Three point charges lie in a straight line along the y-axis. A charge of q1 = -9.80 µC is at y = 6.00 m, and a charge of q2 = -8.20 µC is at y = -4.10 m. The net electric force on the third point charge is zero. Where is this charge located?

Let the third charge be q3, and let its position along the y-axis be y3. By the principle of superposition, the net electric force on q3 is the vector sum of the forces due to q1 and q2, which we can write as:

F_net = F_13 + F_23 = k(q1*q3)/r13^2 + k(q2*q3)/r23^2

where F_net is the net electric force, F_13 is the force due to q1 on q3, F_23 is the force due to q2 on q3, k is the electrostatic constant (k = 8.99 x 10^9 Nm^2/C^2), r13 is the distance between q1 and q3, and r23 is the distance between q2 and q3.
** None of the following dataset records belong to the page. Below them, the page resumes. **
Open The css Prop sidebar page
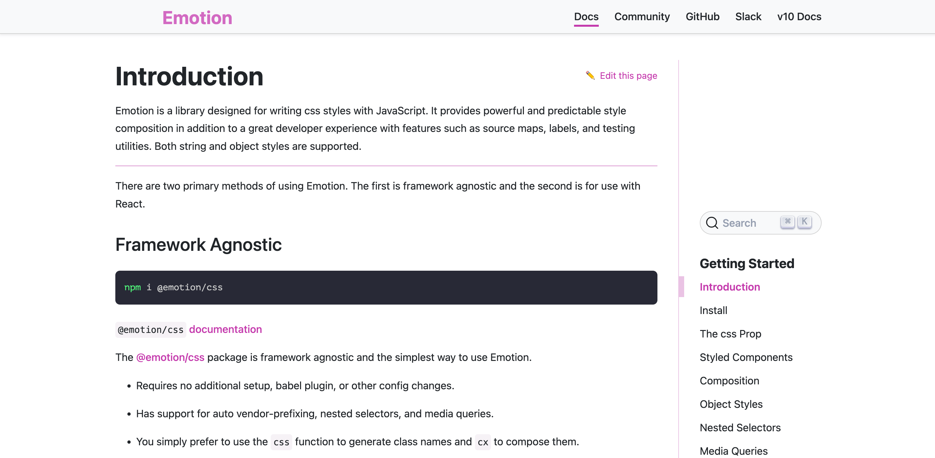 [730, 334]
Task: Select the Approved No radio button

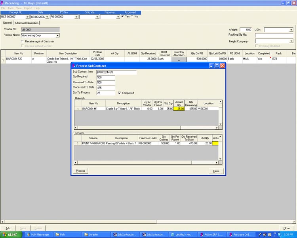Action: 132,17
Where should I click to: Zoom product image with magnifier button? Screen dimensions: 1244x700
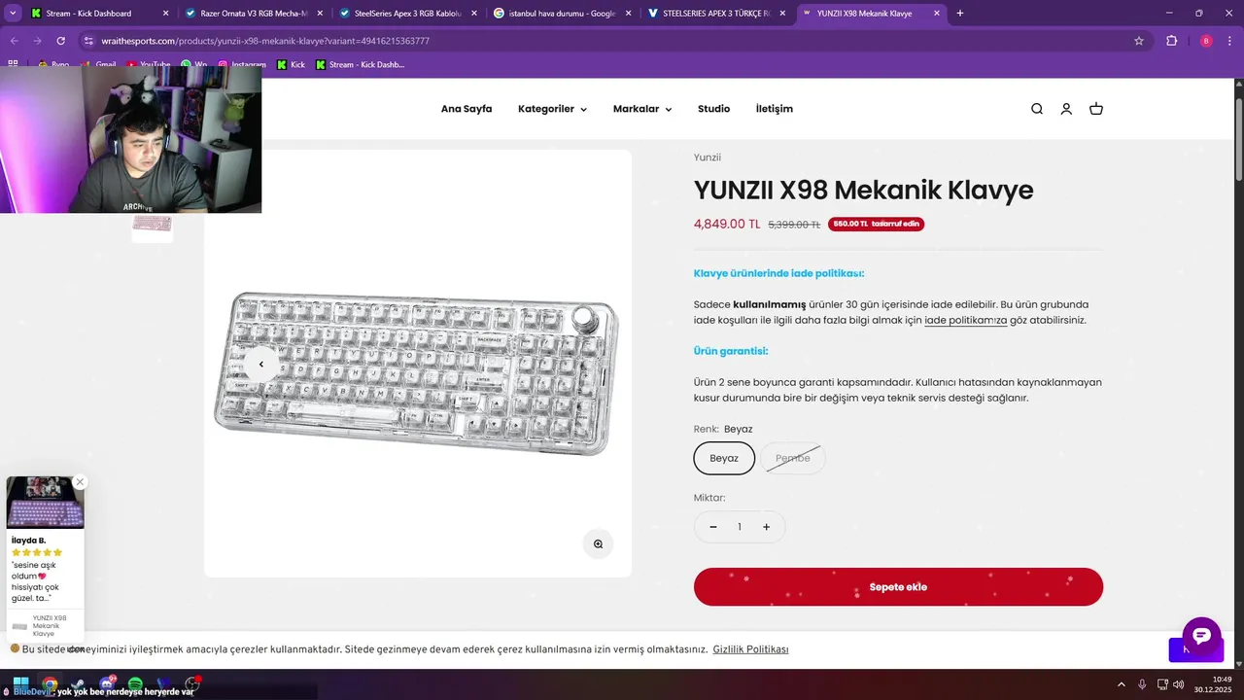598,543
Since the net electric force on q3 is zero, we have:

0 = k(q1*q3)/(y3 - 6.00)^2 + k(q2*q3)/(-4.10 - y3)^2

Now we can solve for y3:

0 = (q1*q3)/(y3 - 6.00)^2 + (q2*q3)/(-4.10 - y3)^2

Since q3 is nonzero, we can divide both sides by q3:

0 = q1/(y3 - 6.00)^2 + q2/(-4.10 - y3)^2

Now we can plug in the values for q1 and q2 to find y3:

0 = (-9.80*10^-6)/(y3 - 6.00)^2 + (-8.20*10^-6)/(-4.10 - y3)^2

To solve this equation for y3, we can use a numerical solver or graphical approach. Using a numerical solver yields y3 ≈ -1.38 m or y3 ≈ 2.81 m. These are the two possible locations for the third charge along the y-axis where the net electric force on it would be zero.